En medio de una llamada telefónica con un cliente, un importante visitante llama a la puerta de Michael Xiong: su hijo de tres años.
Xiong, un vendedor de Chibi, una ciudad próxima al epicentro del brote de un virus,es uno de los millones de chinos que, cumpliendo la orden de su Gobierno,trabajan desde casa como parte de las medidas para evitar la propagación de la enfermedad más estrictas jamás impuestas.
Después del desayuno, Xiong deja al niño de tres años y a su hermano de 10 meses con sus abuelos. El vendedor de IQAir, un fabricante suizo de purificadores de aire domésticos muy populares en las ciudades chinas que viven envueltas en smog, entra a una habitación para hablar con sus clientes e intentar encontrar otros nuevos por teléfono o correo electrónico.
Su hijo “viene a tocar a la puerta cuando estoy en una reunión, pidiendo abrazos”, señaló Xiong. “Me pongo en silencio, abro la puerta y le digo que estaré con él más tarde, y se queda conforme”.
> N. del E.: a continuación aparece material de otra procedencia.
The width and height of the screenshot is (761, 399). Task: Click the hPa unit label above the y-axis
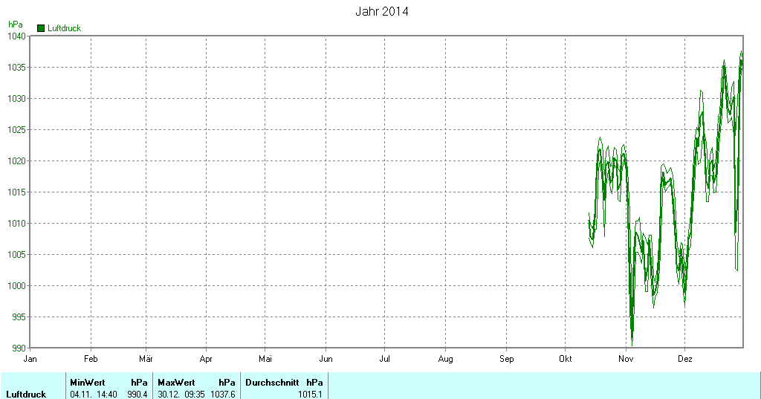click(x=15, y=25)
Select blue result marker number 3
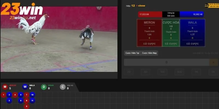This screenshot has width=219, height=109. (x=9, y=101)
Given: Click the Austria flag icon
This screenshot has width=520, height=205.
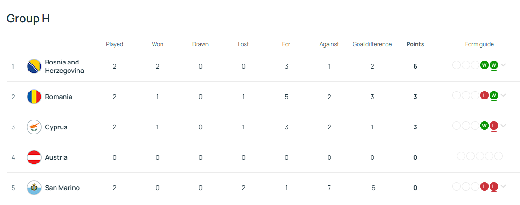Looking at the screenshot, I should click(x=34, y=157).
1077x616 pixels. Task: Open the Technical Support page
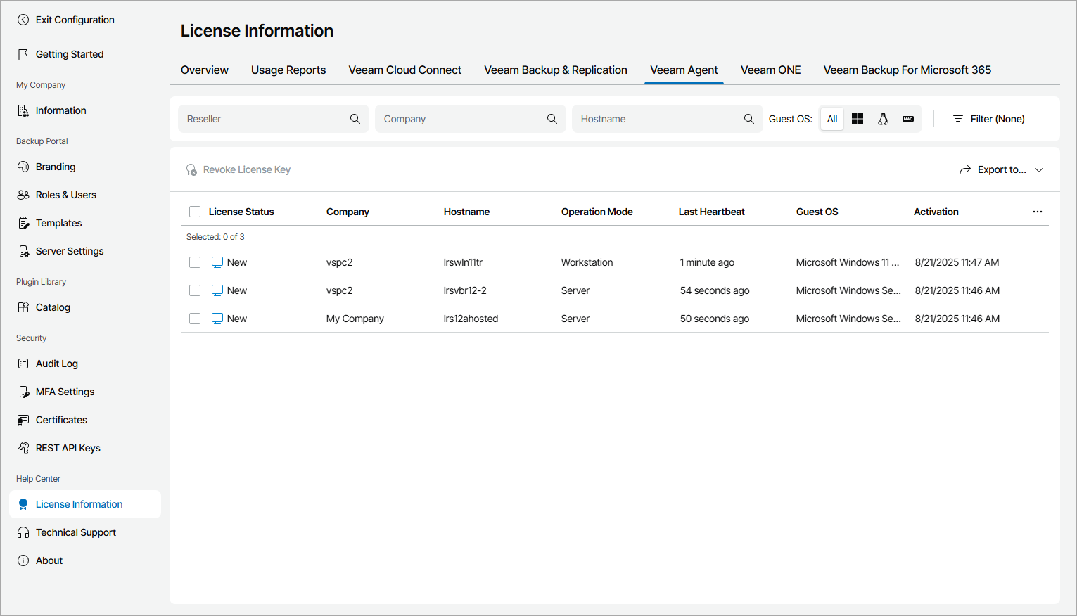pyautogui.click(x=76, y=532)
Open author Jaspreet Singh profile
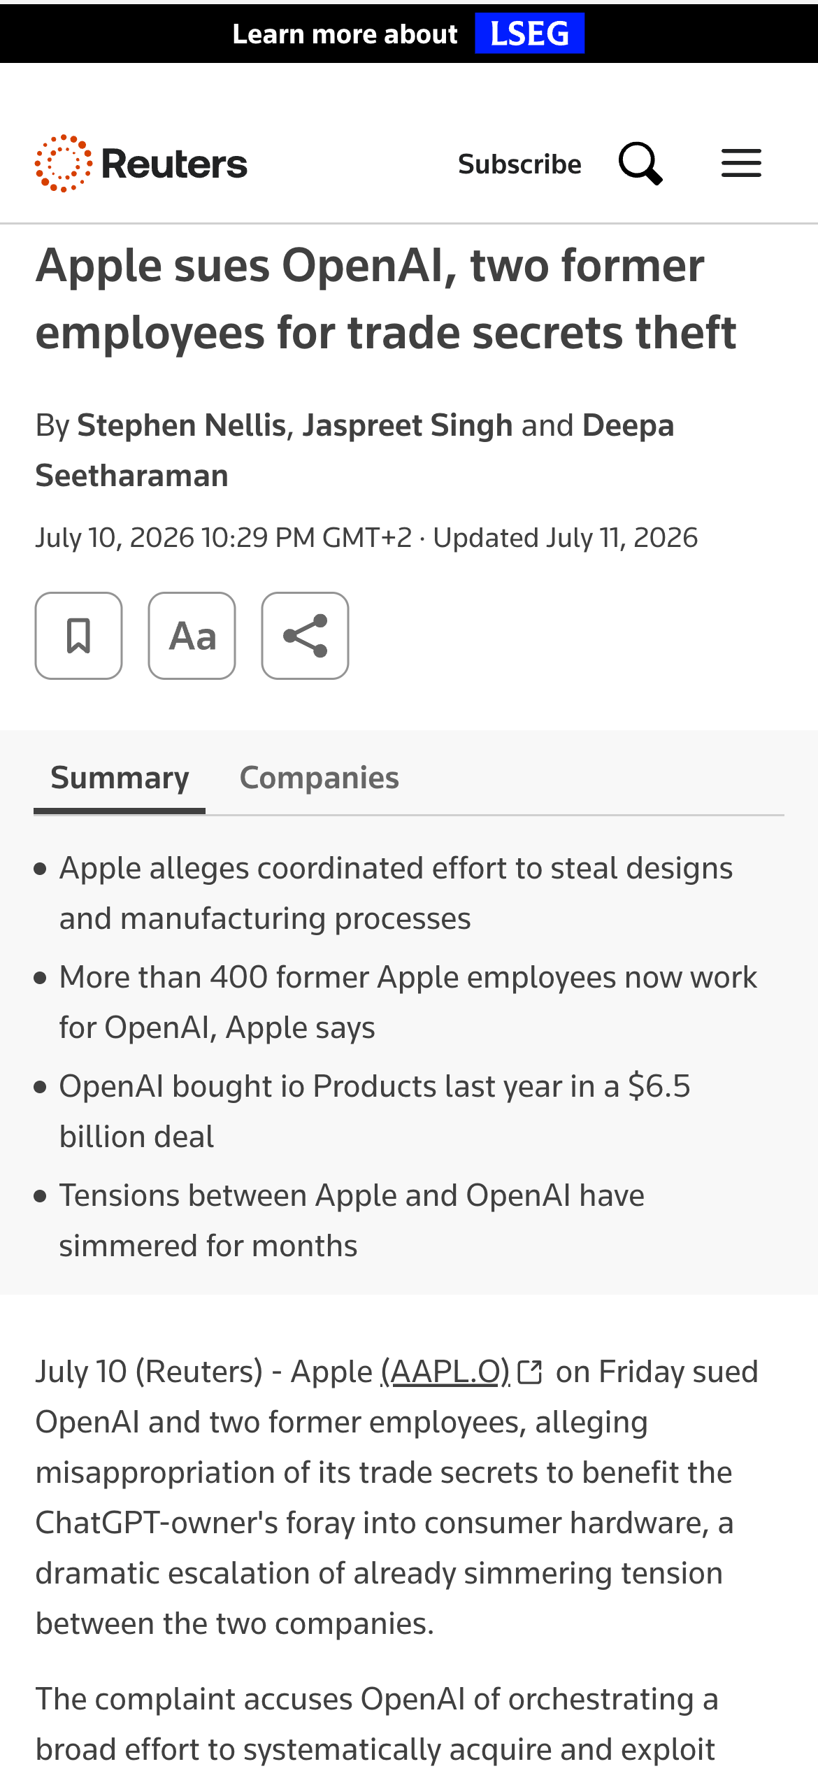The height and width of the screenshot is (1771, 818). click(408, 425)
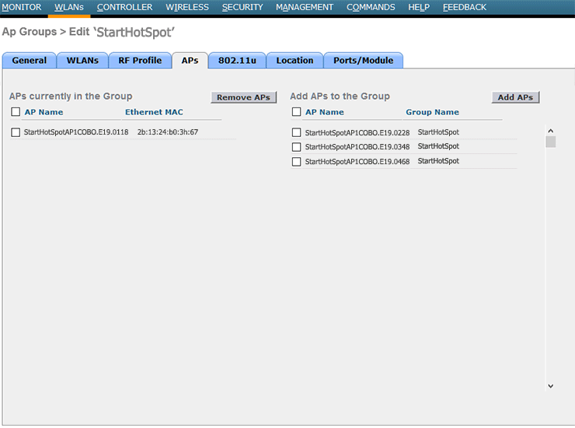Image resolution: width=575 pixels, height=428 pixels.
Task: Select the StartHotSpotAP1COBO.E19.0228 checkbox
Action: pos(296,132)
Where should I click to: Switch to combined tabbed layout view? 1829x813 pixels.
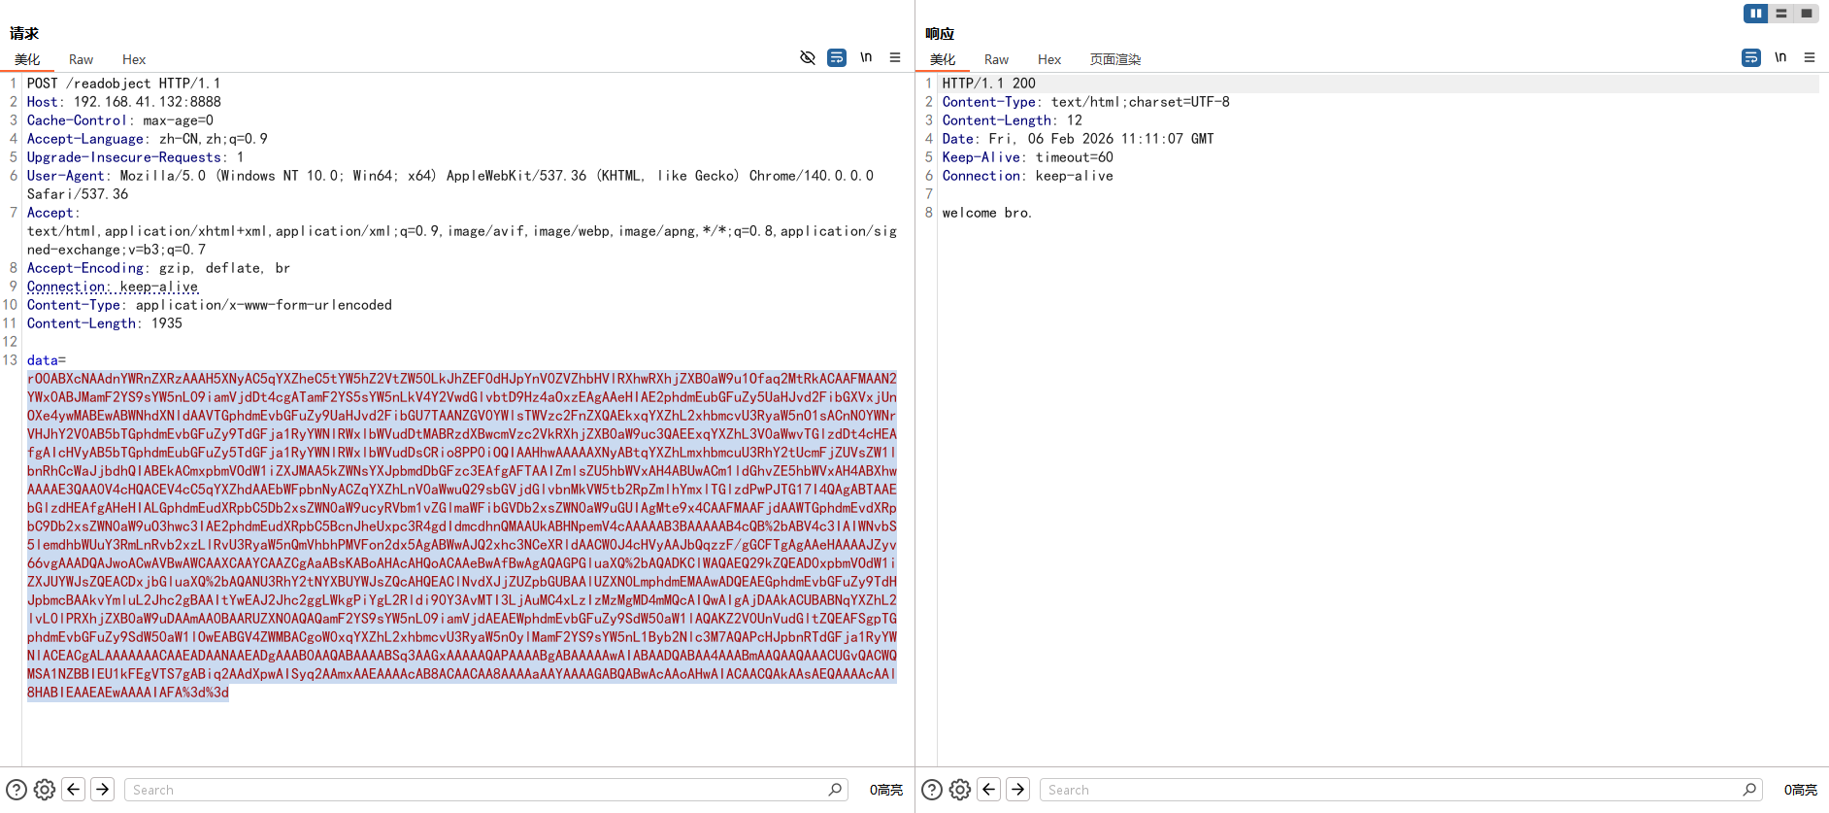click(1806, 14)
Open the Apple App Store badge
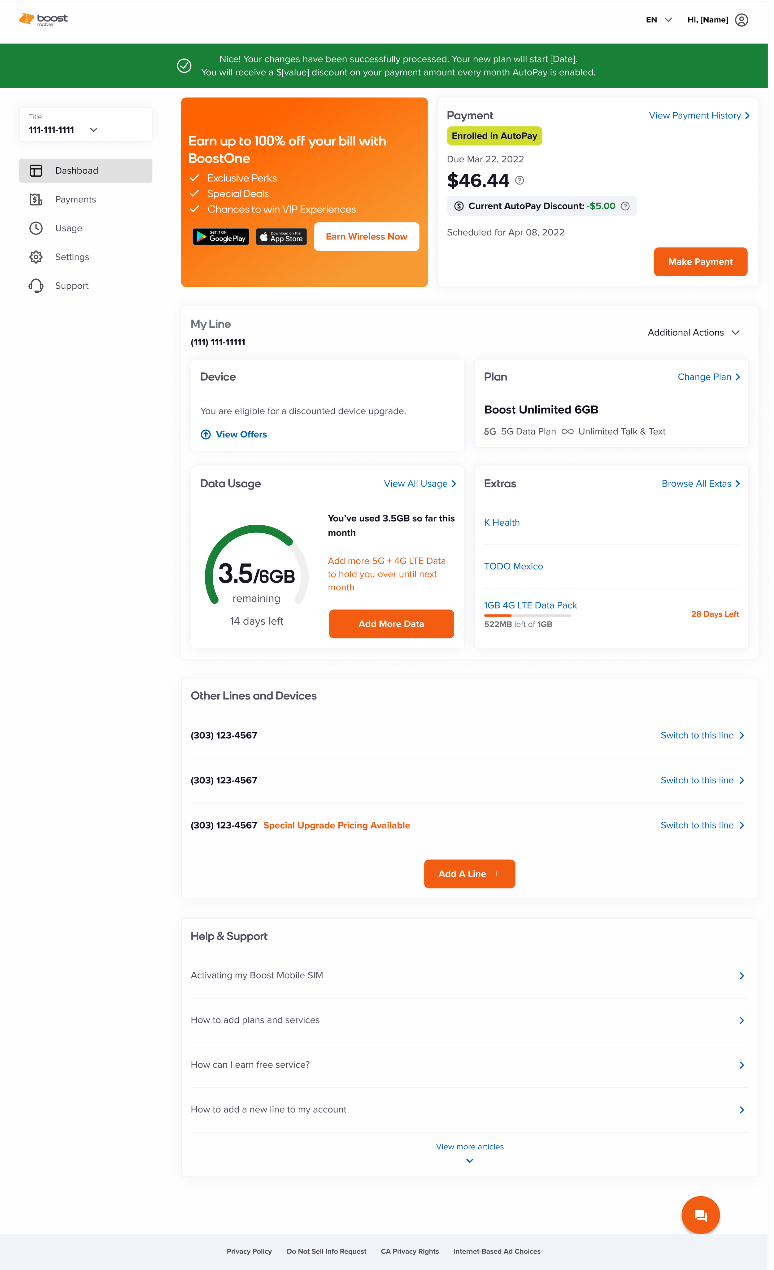 pyautogui.click(x=281, y=237)
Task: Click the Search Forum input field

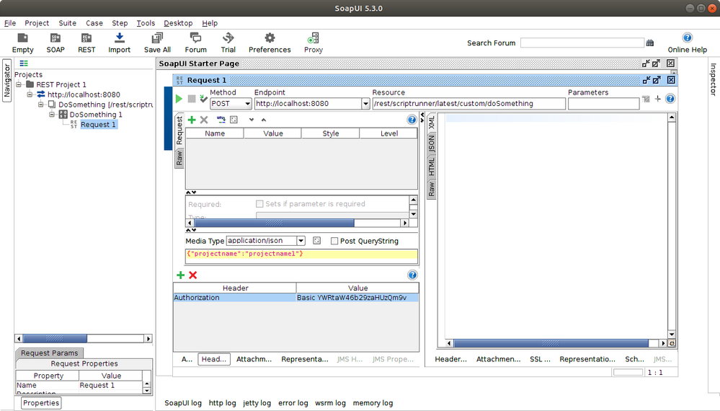Action: 582,43
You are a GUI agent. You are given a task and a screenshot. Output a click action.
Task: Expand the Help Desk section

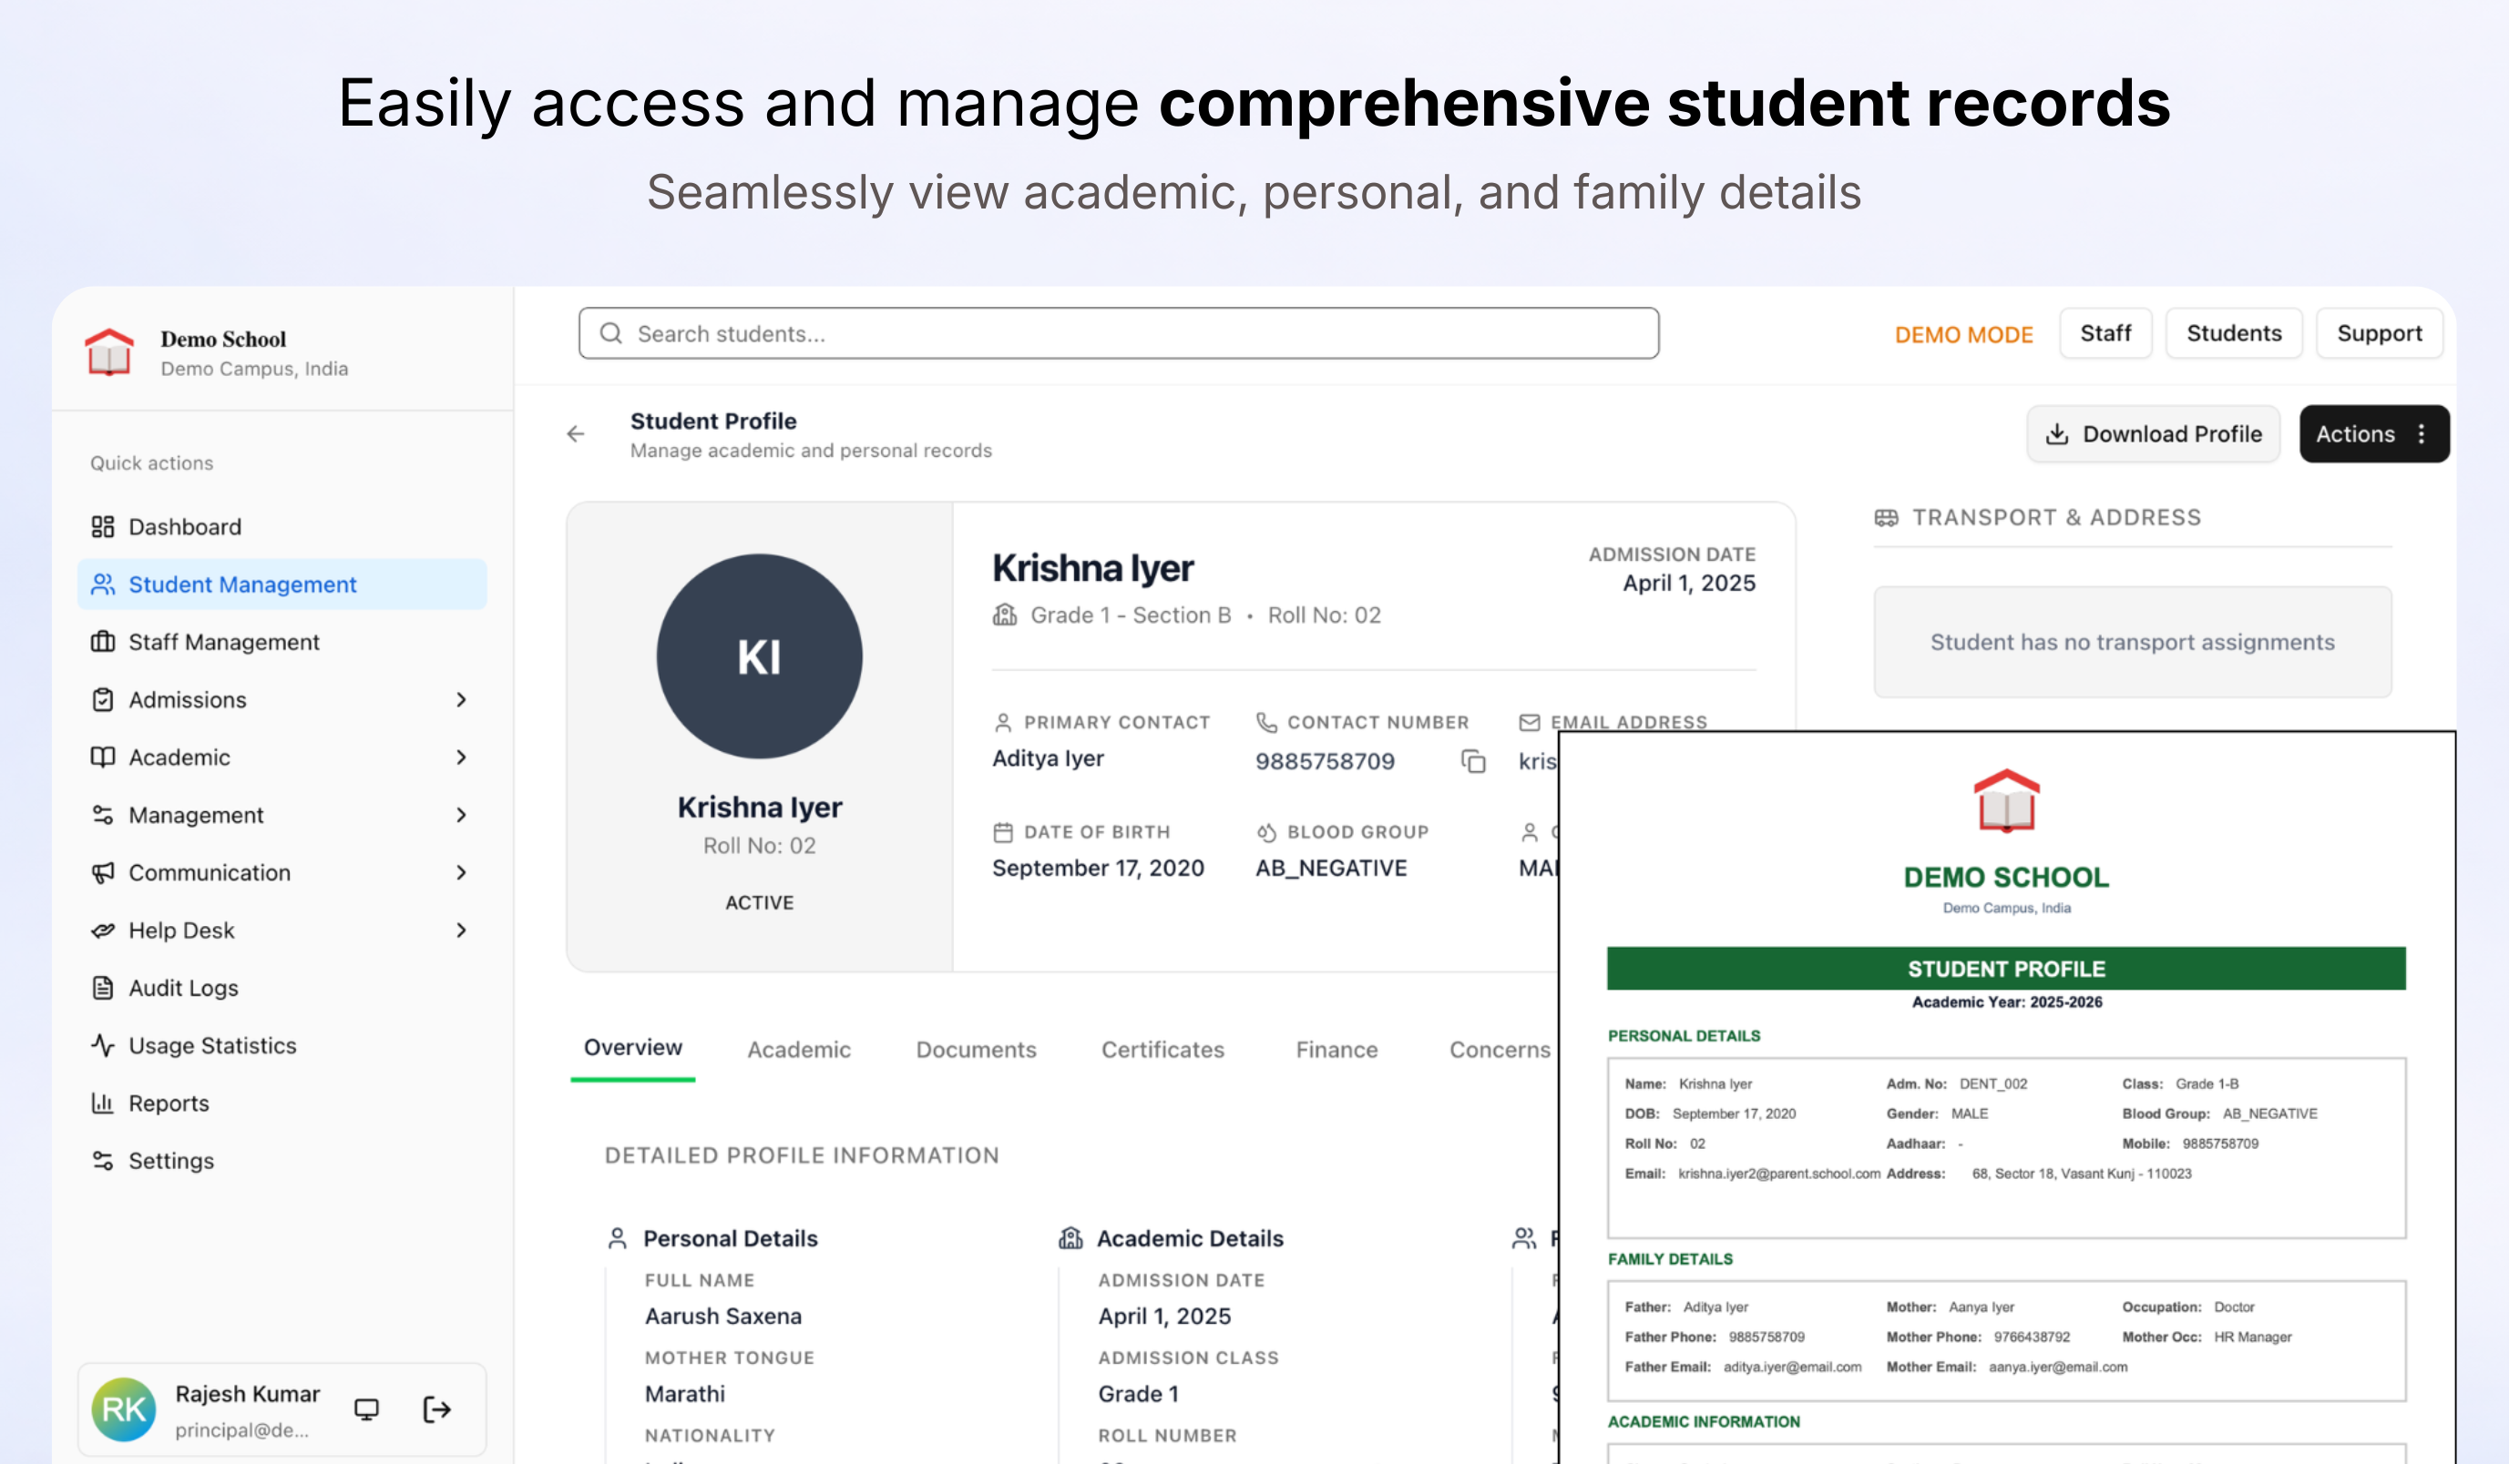pyautogui.click(x=462, y=930)
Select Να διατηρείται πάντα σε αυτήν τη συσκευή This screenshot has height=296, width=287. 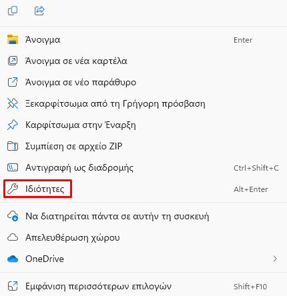pyautogui.click(x=144, y=216)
La mayoría de los accesos a Wuhan, una ciudad de 11 millones de habitantes en la que Xiong suele trabajar, quedaron cortados el 23 de enero y varias ciudades más impusieron restricciones de viaje. Los controles impuestos a las empresas para tratar de frenar la propagación de la enfermedad, llamada COVID-19, por todo el país, afectan a decenas de miles de negocios y a cientos de millones de trabajadores.
El Gobierno amplió las vacaciones por el Año Nuevo Lunar para mantener las fábricas y las oficinas cerradas. Cines, templos y lugares turísticos cerraron para evitar que se formen multitudes. Los viajes en grupo quedaron cancelados y los empresarios demoraron sus viajar.